- Data shown
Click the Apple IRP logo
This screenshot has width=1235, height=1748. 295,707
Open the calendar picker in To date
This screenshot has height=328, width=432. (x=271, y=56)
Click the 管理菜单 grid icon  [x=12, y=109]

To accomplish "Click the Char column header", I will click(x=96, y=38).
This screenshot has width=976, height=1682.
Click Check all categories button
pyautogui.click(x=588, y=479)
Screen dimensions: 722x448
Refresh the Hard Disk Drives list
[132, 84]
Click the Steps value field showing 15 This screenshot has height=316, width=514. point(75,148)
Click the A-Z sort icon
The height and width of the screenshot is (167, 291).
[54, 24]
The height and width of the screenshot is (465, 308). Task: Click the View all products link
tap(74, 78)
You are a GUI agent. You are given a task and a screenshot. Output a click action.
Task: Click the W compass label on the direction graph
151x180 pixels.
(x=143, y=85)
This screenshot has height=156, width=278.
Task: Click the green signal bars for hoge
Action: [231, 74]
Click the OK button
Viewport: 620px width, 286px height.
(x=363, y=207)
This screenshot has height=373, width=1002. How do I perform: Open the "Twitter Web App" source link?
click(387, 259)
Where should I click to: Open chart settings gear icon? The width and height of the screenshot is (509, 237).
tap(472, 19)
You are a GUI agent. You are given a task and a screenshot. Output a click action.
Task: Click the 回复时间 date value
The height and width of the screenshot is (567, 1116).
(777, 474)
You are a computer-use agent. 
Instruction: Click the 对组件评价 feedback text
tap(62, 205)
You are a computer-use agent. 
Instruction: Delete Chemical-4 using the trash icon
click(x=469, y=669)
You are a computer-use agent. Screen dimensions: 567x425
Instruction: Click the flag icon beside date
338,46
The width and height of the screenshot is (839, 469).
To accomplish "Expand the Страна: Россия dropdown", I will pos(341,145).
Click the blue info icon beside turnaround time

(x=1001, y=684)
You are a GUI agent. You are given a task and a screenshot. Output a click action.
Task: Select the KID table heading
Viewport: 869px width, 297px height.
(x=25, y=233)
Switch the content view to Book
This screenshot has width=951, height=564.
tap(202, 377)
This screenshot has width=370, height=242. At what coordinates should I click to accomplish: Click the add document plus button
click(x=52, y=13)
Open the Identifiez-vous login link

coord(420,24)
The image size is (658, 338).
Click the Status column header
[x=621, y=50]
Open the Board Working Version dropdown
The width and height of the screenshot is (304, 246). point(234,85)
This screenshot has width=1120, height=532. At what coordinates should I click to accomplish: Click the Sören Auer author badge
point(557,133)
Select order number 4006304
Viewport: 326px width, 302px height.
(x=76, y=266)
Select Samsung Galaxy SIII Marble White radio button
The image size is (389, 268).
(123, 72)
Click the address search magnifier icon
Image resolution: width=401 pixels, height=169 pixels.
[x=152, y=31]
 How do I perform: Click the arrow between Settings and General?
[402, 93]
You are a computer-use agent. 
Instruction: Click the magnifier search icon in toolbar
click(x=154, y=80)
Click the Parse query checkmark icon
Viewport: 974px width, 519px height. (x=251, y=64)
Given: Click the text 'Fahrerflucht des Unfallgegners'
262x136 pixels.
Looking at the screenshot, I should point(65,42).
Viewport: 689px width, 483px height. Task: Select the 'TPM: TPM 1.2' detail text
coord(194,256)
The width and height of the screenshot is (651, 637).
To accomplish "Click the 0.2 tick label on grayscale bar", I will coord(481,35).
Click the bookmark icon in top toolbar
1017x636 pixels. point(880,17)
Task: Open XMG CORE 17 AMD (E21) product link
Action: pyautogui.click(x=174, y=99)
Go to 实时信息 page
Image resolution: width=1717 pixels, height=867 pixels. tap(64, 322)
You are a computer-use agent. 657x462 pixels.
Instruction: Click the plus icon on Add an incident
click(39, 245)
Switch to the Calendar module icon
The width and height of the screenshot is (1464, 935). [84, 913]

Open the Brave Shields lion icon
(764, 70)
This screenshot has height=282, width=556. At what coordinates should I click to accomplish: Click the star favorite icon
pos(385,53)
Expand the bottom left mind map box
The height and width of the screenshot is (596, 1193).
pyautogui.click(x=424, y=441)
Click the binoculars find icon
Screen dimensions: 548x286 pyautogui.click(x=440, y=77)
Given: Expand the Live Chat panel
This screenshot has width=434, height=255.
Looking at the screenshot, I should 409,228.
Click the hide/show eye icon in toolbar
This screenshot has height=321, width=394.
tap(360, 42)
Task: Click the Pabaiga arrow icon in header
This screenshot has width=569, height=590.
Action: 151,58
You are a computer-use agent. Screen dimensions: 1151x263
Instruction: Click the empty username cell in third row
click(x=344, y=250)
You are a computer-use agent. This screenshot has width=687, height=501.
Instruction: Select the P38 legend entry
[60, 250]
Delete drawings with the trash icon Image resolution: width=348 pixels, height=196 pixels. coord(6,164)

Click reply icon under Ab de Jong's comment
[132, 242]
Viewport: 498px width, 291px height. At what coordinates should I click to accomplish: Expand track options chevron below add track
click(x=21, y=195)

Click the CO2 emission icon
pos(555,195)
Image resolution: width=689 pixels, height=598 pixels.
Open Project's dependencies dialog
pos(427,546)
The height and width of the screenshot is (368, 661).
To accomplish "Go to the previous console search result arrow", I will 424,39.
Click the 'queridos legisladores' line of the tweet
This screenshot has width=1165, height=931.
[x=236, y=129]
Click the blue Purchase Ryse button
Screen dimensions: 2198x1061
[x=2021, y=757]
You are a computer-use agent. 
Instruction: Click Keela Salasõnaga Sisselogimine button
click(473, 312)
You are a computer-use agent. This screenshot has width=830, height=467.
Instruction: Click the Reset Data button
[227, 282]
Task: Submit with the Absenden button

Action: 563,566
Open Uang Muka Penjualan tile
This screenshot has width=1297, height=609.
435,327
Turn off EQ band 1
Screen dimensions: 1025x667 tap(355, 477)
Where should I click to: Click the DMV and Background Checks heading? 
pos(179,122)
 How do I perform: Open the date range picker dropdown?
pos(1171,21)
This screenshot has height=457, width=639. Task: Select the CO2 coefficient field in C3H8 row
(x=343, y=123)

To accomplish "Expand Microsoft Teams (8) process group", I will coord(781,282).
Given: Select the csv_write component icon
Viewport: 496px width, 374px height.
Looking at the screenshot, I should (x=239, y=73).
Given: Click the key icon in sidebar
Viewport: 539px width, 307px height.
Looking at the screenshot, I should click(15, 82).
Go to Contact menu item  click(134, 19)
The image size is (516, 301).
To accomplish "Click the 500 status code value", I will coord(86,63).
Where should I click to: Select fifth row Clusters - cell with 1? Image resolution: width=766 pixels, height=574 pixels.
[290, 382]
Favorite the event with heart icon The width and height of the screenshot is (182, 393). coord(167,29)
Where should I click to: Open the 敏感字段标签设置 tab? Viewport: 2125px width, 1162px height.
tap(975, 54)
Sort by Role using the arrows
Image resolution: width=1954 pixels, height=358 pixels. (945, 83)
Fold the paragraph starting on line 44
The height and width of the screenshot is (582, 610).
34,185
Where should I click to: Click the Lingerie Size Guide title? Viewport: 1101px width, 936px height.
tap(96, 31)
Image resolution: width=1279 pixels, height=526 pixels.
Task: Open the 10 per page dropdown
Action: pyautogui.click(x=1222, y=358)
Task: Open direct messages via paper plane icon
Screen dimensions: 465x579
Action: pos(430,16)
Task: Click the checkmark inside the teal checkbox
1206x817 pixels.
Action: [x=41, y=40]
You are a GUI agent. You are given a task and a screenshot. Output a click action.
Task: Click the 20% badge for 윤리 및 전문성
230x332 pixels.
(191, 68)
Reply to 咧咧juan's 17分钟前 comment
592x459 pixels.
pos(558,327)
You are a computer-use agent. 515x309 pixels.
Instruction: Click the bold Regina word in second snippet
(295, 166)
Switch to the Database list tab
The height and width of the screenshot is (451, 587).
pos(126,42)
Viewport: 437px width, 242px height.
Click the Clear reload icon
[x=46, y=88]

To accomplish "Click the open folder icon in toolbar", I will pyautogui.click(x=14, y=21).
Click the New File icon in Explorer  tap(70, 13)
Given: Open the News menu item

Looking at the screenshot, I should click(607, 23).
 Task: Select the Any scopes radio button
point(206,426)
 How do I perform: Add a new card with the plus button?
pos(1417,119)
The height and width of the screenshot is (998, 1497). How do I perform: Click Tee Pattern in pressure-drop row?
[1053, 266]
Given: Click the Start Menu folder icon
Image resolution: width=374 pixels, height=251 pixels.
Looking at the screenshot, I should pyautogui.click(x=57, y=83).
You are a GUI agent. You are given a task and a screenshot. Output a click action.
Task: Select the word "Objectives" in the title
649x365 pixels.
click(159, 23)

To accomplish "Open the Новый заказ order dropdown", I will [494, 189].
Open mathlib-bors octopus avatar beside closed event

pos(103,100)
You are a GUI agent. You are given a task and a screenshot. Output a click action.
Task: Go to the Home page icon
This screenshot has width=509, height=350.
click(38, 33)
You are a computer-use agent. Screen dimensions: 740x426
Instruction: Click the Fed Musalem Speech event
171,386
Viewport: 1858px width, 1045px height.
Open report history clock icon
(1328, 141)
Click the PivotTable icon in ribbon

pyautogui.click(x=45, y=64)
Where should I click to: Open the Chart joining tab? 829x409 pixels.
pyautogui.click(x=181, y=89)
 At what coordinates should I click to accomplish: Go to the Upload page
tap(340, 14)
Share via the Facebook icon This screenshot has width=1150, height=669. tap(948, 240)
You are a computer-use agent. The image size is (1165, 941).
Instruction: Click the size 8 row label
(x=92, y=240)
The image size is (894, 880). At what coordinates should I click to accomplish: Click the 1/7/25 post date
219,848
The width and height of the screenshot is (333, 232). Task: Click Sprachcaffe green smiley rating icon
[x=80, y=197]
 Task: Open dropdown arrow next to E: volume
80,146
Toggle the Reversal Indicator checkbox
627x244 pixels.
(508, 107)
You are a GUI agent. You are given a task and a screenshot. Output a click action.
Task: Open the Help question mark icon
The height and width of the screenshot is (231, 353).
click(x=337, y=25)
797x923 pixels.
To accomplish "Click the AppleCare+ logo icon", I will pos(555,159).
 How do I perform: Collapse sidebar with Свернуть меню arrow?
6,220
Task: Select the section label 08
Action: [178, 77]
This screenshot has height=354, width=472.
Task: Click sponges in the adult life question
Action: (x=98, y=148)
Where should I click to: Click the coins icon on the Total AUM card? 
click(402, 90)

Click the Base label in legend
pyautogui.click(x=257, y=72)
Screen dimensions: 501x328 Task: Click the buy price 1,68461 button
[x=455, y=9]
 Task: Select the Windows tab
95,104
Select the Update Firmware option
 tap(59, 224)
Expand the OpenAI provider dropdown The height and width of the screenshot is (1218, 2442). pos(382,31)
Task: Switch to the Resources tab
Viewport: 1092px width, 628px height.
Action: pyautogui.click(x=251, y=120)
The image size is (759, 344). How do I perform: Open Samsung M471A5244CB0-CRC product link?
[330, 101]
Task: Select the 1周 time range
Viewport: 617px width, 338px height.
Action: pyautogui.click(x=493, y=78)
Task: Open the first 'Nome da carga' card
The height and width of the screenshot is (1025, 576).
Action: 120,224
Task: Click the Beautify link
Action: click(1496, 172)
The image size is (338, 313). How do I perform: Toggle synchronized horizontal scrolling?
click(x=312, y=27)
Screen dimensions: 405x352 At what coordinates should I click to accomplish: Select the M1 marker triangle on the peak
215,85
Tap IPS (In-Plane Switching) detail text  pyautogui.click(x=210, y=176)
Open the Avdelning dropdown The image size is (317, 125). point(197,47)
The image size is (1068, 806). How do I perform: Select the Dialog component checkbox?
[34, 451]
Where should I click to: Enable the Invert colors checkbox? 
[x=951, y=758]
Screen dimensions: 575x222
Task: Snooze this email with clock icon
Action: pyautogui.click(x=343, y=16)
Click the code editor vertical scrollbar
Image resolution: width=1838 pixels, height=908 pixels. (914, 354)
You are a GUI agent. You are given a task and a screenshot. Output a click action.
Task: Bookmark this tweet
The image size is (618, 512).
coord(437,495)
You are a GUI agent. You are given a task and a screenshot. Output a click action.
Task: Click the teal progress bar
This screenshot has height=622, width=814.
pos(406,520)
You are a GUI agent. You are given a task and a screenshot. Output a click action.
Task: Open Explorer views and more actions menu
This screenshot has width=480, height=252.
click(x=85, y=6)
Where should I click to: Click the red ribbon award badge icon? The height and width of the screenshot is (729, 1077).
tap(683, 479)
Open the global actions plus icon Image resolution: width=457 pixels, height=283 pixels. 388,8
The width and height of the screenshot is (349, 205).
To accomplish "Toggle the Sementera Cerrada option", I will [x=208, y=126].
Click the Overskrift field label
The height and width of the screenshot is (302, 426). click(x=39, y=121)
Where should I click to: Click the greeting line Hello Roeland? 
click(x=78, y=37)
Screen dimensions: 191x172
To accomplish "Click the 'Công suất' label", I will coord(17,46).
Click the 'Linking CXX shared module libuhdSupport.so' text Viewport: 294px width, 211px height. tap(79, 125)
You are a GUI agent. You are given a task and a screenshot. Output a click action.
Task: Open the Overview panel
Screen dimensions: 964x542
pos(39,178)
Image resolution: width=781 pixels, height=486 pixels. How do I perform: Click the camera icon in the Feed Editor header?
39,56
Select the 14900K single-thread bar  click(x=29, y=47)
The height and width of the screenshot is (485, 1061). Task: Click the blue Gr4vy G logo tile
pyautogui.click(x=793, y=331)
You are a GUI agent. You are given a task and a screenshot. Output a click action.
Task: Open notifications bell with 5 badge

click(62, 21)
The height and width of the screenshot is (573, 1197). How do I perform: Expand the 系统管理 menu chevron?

- Set problem
Extract the records verbatim, covering everything from the line containing "Screen dimensions: 722x448" down to the line containing "(x=1001, y=684)", both included.

- The solution
Screen dimensions: 722x448
Refresh the Hard Disk Drives list
[132, 84]
Click the Steps value field showing 15 This screenshot has height=316, width=514. point(75,148)
Click the A-Z sort icon
The height and width of the screenshot is (167, 291).
[54, 24]
The height and width of the screenshot is (465, 308). Task: Click the View all products link
tap(74, 78)
You are a GUI agent. You are given a task and a screenshot. Output a click action.
Task: Click the W compass label on the direction graph
151x180 pixels.
(x=143, y=85)
This screenshot has height=156, width=278.
Task: Click the green signal bars for hoge
Action: [231, 74]
Click the OK button
Viewport: 620px width, 286px height.
(x=363, y=207)
This screenshot has height=373, width=1002. How do I perform: Open the "Twitter Web App" source link?
click(387, 259)
Where should I click to: Open chart settings gear icon? The width and height of the screenshot is (509, 237).
tap(472, 19)
You are a GUI agent. You are given a task and a screenshot. Output a click action.
Task: Click the 回复时间 date value
The height and width of the screenshot is (567, 1116).
(777, 474)
You are a computer-use agent. 
Instruction: Click the 对组件评价 feedback text
tap(62, 205)
You are a computer-use agent. 
Instruction: Delete Chemical-4 using the trash icon
click(x=469, y=669)
You are a computer-use agent. Screen dimensions: 567x425
Instruction: Click the flag icon beside date
338,46
The width and height of the screenshot is (839, 469).
To accomplish "Expand the Страна: Россия dropdown", I will pos(341,145).
Click the blue info icon beside turnaround time

(x=1001, y=684)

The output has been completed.